They've ordered all of the members of Pat's unit to keep quiet about what's happened, which means that the guys who killed Pat weren't allowed to, or the guys who knew what had happened and how Pat had died, weren't allowed to tell Pat's brother Kevin what had happened, even though he was in the same unit.
So there's this like really ghastly situation where Kevin's like going to the gym and working out with the guys who shot his brother to death and like doesn't know it, which is just super gross.
I didn't know this part.
I actually had no idea that his brother was in the army.
Yeah, that's just fucking ghoulish.
Yeah.
Stephen Elliott, one of the Rangers who was in the Jeep, you know, that Pat got killed by their fuselade, said he and others were ordered, quote, not to discuss the incident with folks outside the unit and that it was mainly because it was still under investigation.
He says, I was operating on a certain level of naivete.
I believed senior leaders were trying to protect the family and I had no idea they were being deceived at any point.
But they were.
Kevin was flown back with Pat's casket from Afghanistan, and the one thing he asked of the men he left behind was if they would please find Pat's journal and send it back to him.
We've already read a couple of excerpts.
Pat was a really dedicated diarist, you know, and it was important for Kevin to read his brother's last few words.
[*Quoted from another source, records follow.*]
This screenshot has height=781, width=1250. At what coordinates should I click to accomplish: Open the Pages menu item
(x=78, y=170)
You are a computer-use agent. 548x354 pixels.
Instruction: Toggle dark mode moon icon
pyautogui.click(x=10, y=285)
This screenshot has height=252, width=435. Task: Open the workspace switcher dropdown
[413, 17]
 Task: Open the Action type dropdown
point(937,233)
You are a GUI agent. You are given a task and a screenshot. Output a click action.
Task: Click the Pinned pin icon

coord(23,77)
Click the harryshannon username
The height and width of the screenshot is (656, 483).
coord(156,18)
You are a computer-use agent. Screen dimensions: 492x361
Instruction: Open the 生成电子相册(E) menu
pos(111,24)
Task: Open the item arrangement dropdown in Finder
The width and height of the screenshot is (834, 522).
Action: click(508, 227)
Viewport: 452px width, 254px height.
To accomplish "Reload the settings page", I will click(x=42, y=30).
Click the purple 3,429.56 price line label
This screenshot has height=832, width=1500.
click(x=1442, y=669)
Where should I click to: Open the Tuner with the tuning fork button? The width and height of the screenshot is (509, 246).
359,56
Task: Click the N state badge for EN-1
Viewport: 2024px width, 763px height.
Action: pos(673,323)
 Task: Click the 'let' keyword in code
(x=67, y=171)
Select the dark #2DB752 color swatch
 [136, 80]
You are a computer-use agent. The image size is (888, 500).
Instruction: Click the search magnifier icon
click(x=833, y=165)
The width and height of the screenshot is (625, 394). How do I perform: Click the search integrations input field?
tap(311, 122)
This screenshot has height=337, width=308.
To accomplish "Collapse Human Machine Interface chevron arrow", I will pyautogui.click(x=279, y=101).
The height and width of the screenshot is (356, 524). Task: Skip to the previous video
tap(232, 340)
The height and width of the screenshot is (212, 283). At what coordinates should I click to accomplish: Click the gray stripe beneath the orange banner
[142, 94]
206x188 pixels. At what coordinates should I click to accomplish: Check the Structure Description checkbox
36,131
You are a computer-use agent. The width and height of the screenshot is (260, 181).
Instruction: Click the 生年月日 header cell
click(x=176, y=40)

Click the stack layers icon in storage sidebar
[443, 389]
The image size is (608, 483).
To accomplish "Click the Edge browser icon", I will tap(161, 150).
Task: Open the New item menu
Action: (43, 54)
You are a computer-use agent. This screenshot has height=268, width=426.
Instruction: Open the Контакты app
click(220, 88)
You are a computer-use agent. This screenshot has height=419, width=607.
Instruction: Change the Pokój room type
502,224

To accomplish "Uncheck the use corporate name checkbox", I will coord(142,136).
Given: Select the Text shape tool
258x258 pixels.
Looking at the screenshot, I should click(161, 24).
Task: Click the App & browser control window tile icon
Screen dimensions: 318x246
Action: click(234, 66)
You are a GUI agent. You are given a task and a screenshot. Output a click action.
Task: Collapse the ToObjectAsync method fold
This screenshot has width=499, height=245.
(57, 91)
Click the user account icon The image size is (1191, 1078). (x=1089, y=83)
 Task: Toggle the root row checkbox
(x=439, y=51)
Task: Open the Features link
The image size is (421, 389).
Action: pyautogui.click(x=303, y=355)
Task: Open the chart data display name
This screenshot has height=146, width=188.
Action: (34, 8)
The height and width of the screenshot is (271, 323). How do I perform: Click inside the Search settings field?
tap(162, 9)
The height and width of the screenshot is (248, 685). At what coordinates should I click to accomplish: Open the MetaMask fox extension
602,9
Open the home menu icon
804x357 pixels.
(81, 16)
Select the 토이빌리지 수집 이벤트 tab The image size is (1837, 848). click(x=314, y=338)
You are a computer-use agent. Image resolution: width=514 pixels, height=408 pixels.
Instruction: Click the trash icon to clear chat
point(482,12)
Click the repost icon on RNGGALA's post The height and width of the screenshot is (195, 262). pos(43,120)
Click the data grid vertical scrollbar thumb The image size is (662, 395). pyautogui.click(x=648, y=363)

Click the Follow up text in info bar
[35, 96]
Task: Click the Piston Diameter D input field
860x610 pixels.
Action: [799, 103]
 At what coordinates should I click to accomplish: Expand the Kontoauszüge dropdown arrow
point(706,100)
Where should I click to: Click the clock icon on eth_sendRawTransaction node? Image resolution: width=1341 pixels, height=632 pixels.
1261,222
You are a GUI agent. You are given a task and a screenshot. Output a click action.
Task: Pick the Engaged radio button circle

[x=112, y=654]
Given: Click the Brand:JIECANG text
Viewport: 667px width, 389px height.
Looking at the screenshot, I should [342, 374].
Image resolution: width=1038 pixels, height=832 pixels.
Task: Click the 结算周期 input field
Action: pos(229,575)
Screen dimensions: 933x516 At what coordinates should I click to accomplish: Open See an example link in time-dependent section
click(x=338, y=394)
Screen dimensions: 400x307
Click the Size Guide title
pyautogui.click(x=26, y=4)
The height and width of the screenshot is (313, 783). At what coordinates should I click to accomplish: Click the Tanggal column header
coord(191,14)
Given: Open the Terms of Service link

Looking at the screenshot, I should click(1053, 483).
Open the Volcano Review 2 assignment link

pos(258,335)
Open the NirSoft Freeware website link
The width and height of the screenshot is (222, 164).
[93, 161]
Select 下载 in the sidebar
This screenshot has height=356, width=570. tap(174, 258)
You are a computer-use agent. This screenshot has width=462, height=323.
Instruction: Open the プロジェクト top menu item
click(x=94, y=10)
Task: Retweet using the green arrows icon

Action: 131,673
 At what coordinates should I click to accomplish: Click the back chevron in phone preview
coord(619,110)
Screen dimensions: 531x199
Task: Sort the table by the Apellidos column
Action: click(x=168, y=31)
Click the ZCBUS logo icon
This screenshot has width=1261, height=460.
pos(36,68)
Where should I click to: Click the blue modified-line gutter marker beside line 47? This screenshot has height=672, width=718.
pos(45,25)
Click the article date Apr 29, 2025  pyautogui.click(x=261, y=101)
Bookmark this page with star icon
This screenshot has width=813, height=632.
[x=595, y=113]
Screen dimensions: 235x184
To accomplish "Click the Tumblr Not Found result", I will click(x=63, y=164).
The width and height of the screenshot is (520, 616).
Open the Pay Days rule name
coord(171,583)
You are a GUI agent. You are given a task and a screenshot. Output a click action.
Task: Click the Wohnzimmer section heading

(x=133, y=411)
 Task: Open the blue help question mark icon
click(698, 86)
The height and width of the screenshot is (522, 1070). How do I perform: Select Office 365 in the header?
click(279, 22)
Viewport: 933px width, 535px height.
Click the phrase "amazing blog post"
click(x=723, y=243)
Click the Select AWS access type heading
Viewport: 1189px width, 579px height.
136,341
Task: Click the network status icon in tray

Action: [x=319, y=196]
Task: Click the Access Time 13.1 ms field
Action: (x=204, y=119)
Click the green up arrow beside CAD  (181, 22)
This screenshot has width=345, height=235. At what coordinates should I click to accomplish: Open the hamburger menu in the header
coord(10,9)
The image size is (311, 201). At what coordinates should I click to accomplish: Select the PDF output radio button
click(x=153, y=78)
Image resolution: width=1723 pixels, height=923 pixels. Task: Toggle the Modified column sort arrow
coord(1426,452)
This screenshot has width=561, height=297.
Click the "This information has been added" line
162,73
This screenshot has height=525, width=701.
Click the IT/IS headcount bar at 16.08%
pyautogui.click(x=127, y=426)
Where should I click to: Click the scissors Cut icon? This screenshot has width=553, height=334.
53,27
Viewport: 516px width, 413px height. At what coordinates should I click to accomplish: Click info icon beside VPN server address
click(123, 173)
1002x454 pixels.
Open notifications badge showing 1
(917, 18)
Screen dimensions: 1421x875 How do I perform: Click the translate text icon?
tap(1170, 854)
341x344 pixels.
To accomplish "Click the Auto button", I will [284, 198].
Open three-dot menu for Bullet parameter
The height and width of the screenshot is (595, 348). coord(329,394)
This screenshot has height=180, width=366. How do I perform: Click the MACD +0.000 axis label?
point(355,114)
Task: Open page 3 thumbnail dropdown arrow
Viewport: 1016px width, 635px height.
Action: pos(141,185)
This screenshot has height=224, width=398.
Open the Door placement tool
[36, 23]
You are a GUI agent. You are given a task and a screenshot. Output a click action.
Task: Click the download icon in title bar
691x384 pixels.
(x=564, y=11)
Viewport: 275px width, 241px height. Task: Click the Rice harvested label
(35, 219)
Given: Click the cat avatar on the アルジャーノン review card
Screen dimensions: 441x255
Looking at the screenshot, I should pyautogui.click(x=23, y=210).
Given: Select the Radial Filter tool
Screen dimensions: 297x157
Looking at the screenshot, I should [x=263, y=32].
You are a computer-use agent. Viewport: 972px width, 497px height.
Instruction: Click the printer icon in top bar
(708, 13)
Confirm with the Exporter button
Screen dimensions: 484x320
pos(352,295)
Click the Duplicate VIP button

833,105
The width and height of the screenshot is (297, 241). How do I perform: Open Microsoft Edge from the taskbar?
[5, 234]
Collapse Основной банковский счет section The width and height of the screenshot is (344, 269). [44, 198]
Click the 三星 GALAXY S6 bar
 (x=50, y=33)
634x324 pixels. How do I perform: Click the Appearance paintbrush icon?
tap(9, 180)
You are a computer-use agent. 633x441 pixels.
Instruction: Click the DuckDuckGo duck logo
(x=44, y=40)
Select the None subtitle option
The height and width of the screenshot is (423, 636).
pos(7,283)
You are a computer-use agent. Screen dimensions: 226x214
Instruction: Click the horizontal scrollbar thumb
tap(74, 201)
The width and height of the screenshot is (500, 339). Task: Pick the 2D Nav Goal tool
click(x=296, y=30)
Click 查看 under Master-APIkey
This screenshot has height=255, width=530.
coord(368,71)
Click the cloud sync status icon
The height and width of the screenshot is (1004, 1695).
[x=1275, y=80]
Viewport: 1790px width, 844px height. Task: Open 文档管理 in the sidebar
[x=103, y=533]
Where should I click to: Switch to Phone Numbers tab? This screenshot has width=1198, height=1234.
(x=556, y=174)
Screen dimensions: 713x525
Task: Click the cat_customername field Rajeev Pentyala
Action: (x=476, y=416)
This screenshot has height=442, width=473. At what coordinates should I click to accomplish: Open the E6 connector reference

Of course, the army burned Pat's journal.
They burned all of his clothing and body armor, and they sent his body back naked in the casket.
This was not normal procedure.
They burned it?
Yeah, they burned all of his clothing.
They burned his journal, everything that was on his body.
Yeah, that's not procedure at all.
No, no.
What they did was completely illegal and not at all normal.
The sergeant who burnt the stuff was told it was for, quote, security purposes, but there was never any real good explanation given.
So this is one of the first things that happened that's like clearly like, this is not just somebody trying to delay the truth getting out.
This is like a cover-up now.
Yeah.
Yeah.
I mean, it should be noted, like, even if you're wounded or killed, they don't even burn like your bloody clothing.
They send it back.
Yeah.
So that's, it's really weird that they would do this and really just shows like a lack of concern for, you know, like the one thing this kid asks as he's being sent back with his dead brother is like, find his journal.
And I don't even think that message gets to the guy who's burning, you know, Pat's clothes.
And, you know, the sergeant who's in charge of burning that shit should have known something was going on.
They're like, hey, I've never done this before.
But okay.
Weird that this is the only time this has happened.
Yeah.
It's weird that these desert pattern camouflage could contain secrets that I'm not aware of.
So fucking stupid.
Yeah.
Fratricide is a type of homicide.
So General McChrystal and his men were obligated to inform CID of what was suspected.
They didn't do this.
And said they sent in an Army lawyer, Major Charles Kirchmeier, to basically muddy the waters enough that CID would decide they weren't needed.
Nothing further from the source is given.